SUPPLIED MATERIAL:
BEGIN

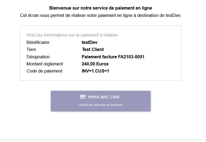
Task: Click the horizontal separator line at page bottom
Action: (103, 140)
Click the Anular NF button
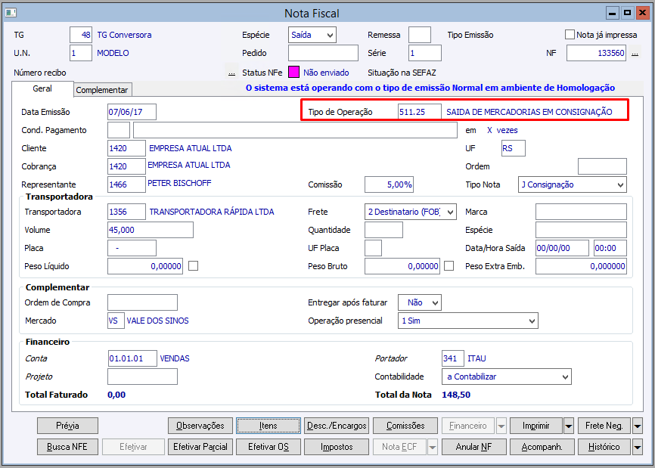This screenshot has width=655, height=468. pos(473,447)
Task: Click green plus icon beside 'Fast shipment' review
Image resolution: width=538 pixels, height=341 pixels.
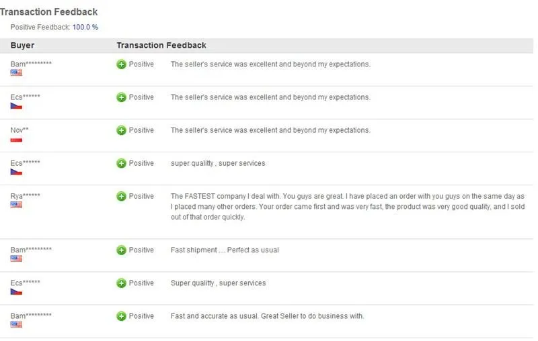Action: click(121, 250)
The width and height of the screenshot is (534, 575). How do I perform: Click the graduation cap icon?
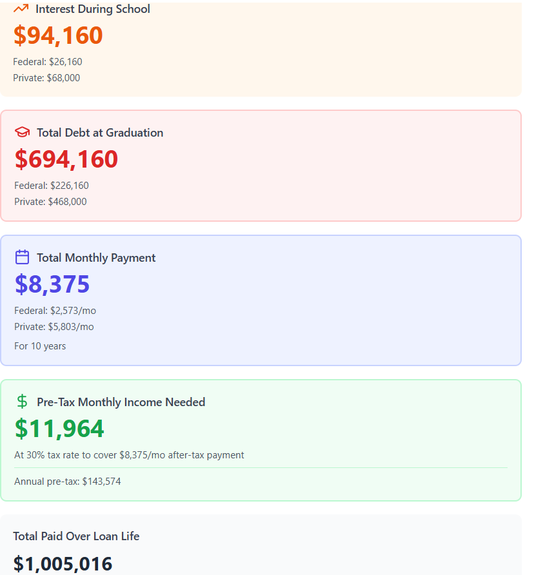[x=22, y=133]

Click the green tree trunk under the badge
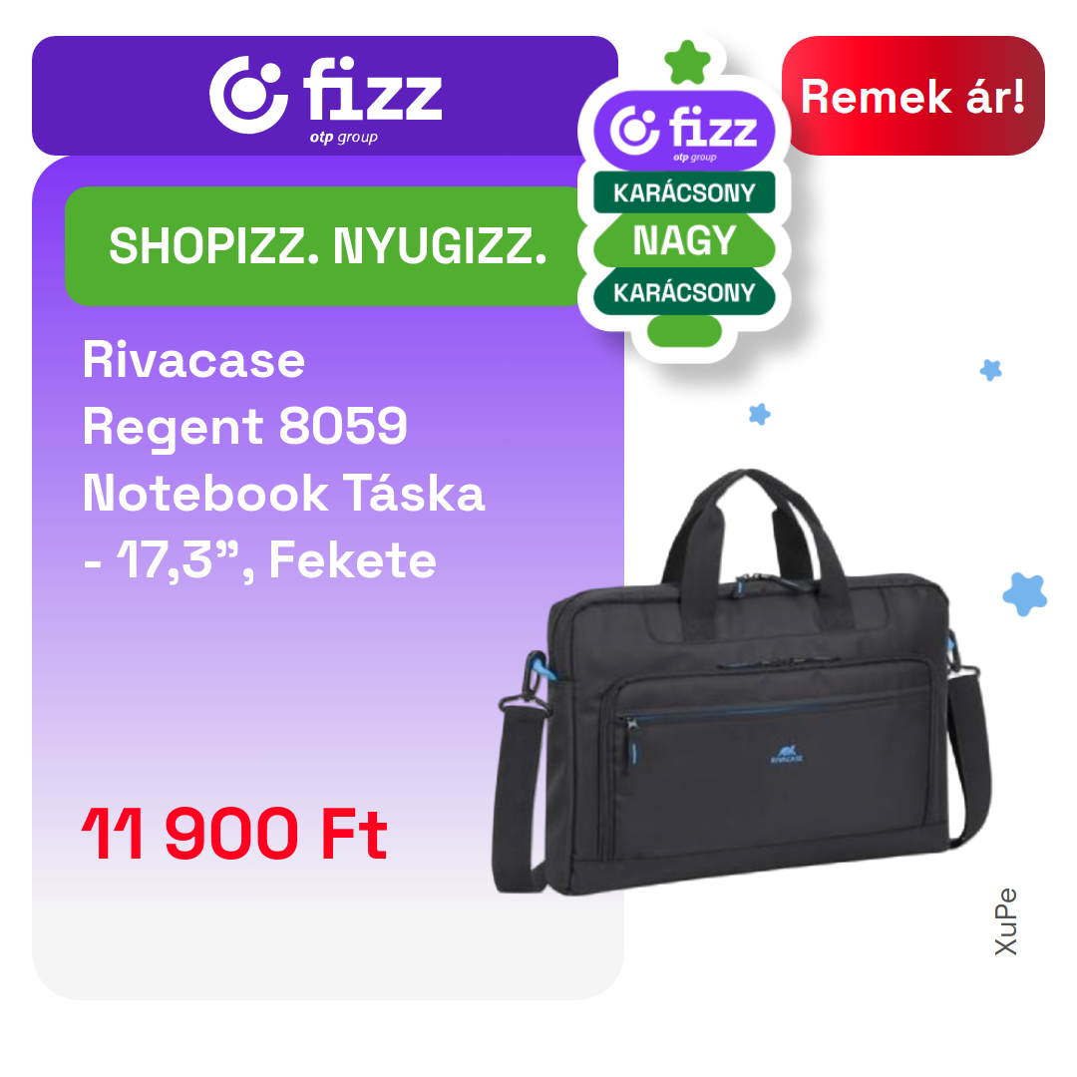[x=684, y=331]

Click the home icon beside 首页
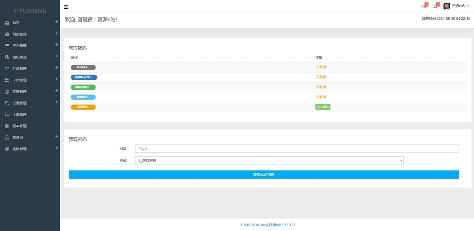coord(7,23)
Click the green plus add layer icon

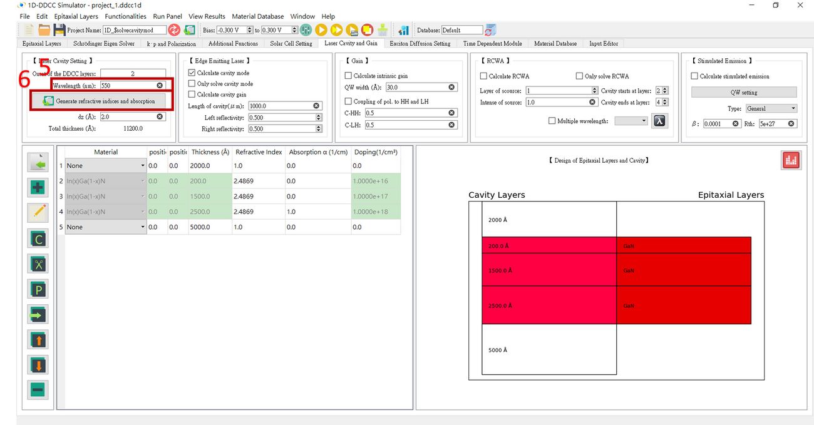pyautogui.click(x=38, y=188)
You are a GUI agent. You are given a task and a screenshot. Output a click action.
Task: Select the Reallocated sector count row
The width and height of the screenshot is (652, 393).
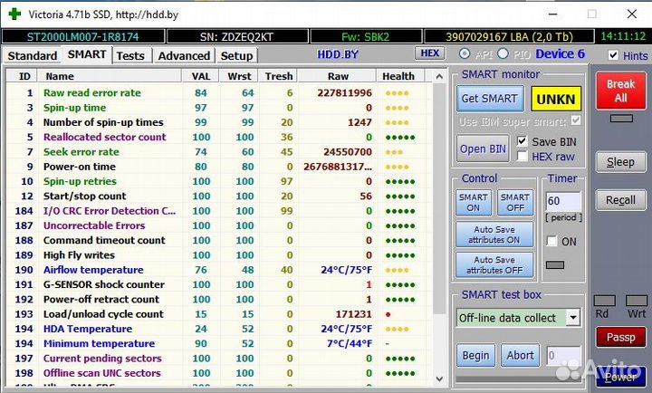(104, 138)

END

WHAT TO WORK ON: Could you write out exactly the lines running from the one with "Click the green tree trunk under the badge" through the last line of the data above, both ends kept, and omit any picture?

RESPONSE TO THIS TASK:
Click the green tree trunk under the badge
[x=684, y=331]

Click the home icon beside 首页
coord(7,23)
Click the green plus add layer icon

pyautogui.click(x=38, y=188)
You are a GUI agent. You are given a task and a screenshot. Output a click action.
Task: Select the Reallocated sector count row
The width and height of the screenshot is (652, 393).
(104, 138)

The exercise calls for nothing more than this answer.